La cadence, c'est précisément la singularité qui rencontre la singularité, c'est un point de jonction, c'est un seuil qui nous permet d'entrer enfin dans la vérité de l'œuvre — la vérité pour nous — ou, si l'on préfère, c'est un détour, et les détours sont toujours le plus sûr moyen d'en revenir à l'essentiel. Celui qui ne se perd pas ne se trouve pas. En français, la croisée signifie le point d'intersection aussi bien que la fenêtre, ce par quoi le dehors rencontre le dedans, ce qui ouvre la demeure sur le paysage, le point sur la surface, les relie, leur donne un sens plus haut, plus poétique, une abscisse et une ordonnée dans l'ordre de l'être. Je n'avais jamais entendu parler de Luca Belloni avant hier. Je ne sais rien de lui, sinon qu'il est compositeur et qu'il a une cinquantaine d'années, qu'il est italien, mais il est ici, avec moi, avec Mozart, avec Elizabeth Sombart, avec la lumière de ce dimanche après-midi d'octobre. C'est bien suffisant. J'écoute ces quatre concertos (le ré mineur, l'ut majeur, le la majeur et le si bémol majeur), quatre des plus sublimes œuvres du répertoire, et je me rends compte que c'est inespéré, au sens propre : je n'espérais pas tant de joie.
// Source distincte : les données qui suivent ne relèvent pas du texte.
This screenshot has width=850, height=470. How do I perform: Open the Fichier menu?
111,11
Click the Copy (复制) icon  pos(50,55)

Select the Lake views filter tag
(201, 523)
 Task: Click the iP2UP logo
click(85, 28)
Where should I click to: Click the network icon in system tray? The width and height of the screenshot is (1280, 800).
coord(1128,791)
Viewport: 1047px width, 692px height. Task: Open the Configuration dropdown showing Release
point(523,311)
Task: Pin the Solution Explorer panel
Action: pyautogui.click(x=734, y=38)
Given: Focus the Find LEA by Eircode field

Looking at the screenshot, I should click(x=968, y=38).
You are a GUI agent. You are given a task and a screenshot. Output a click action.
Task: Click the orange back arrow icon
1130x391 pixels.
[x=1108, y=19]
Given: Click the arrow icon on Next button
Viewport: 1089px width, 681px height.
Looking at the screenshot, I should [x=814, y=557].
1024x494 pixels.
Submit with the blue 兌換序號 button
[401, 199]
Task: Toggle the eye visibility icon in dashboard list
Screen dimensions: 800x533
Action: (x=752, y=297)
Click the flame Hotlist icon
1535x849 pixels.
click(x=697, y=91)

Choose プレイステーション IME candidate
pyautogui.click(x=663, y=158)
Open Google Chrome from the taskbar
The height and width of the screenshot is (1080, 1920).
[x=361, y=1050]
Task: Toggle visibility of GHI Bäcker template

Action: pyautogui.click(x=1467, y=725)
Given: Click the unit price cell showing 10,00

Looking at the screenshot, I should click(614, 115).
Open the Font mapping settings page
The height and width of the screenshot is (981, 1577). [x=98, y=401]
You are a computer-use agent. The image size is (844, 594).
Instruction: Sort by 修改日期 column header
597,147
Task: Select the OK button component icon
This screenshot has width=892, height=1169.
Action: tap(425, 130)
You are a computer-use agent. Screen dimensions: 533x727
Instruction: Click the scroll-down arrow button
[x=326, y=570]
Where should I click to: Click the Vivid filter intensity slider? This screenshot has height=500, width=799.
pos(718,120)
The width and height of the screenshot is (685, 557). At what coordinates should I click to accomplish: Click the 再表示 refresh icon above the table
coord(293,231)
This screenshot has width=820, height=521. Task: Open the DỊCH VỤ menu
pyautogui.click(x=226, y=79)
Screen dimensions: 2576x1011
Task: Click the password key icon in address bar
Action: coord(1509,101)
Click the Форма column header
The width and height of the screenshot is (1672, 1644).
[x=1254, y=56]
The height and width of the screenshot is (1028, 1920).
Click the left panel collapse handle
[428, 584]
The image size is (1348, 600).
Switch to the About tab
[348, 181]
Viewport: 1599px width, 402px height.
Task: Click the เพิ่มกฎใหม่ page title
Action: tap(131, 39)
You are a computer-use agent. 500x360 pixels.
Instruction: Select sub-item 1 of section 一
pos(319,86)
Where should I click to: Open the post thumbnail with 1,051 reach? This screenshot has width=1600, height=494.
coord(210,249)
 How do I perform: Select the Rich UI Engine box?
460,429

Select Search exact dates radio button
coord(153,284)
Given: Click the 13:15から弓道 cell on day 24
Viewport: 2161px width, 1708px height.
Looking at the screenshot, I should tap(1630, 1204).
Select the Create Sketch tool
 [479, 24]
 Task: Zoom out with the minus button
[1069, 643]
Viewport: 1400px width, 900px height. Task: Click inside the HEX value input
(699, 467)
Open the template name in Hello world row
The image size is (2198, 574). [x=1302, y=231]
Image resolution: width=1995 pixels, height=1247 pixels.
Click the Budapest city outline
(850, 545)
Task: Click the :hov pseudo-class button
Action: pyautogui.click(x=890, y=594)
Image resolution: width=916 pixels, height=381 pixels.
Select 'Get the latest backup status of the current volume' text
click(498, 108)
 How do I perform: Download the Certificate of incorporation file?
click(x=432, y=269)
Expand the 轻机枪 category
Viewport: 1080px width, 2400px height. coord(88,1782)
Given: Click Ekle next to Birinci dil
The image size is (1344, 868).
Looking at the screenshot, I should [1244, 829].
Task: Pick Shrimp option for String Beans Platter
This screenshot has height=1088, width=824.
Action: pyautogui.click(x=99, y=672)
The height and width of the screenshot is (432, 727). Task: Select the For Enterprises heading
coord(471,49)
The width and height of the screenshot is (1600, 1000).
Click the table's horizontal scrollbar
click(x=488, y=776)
Il se trouve qu'au moment où j'écris ces quelques lignes, on me fait lire une lettre de Marcel Proust adressée à Anna de Noailles en 1905, une lettre absolument extraordinaire, dans laquelle Proust demande à sa correspondante de « cesser d'être aussi gentille » car, dit-il, il « en mourrait »… J'ai bien envie de demander à Mozart de cesser d'être aussi bon avec moi, car moi aussi j'aurais peur qu'il se moque de moi. Nous sommes tous autant que nous sommes les sujets de notre inconscient : le mien parle aujourd'hui dans une langue joyeuse et mozartienne. Je me laisse faire et j'écoute.